* **DESCRIPTION OF THE TASK**
Reproduce the records from their start through the line containing "The image size is (1257, 954).", substituting "screen capture" for "screenshot" and leaving everything else unchanged.
= = =
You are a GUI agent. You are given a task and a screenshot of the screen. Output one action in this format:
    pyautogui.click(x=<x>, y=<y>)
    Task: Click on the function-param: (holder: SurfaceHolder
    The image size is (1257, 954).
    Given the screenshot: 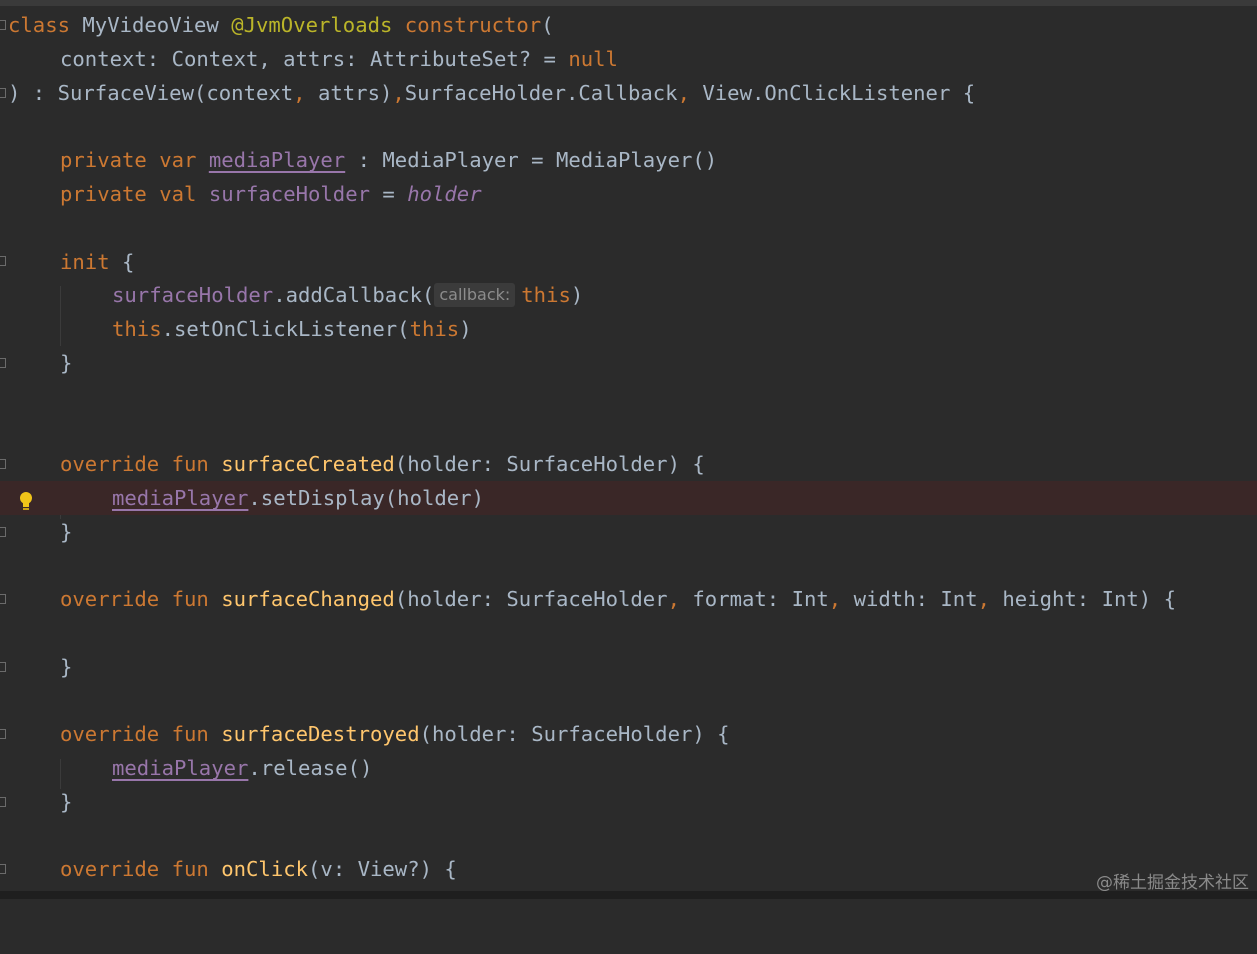 What is the action you would take?
    pyautogui.click(x=531, y=599)
    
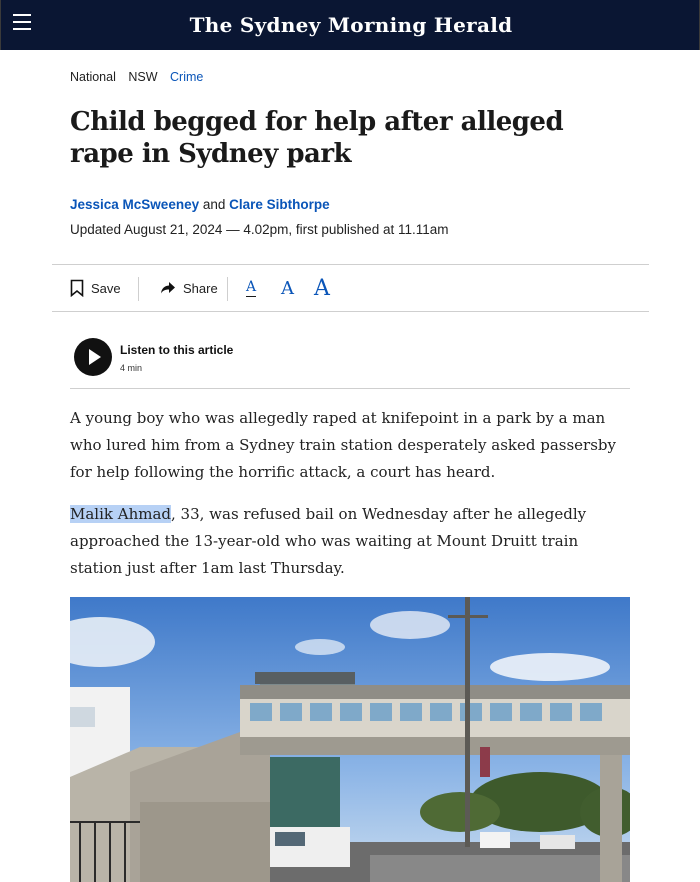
= = =
* **WRITTEN RESPONSE**
You are a GUI agent. You are given a task and a screen capture of the screen. Output one action in this format:
    pyautogui.click(x=<x>, y=<y>)
    Task: Click on the function-param: (holder: SurfaceHolder
    The image size is (1257, 954).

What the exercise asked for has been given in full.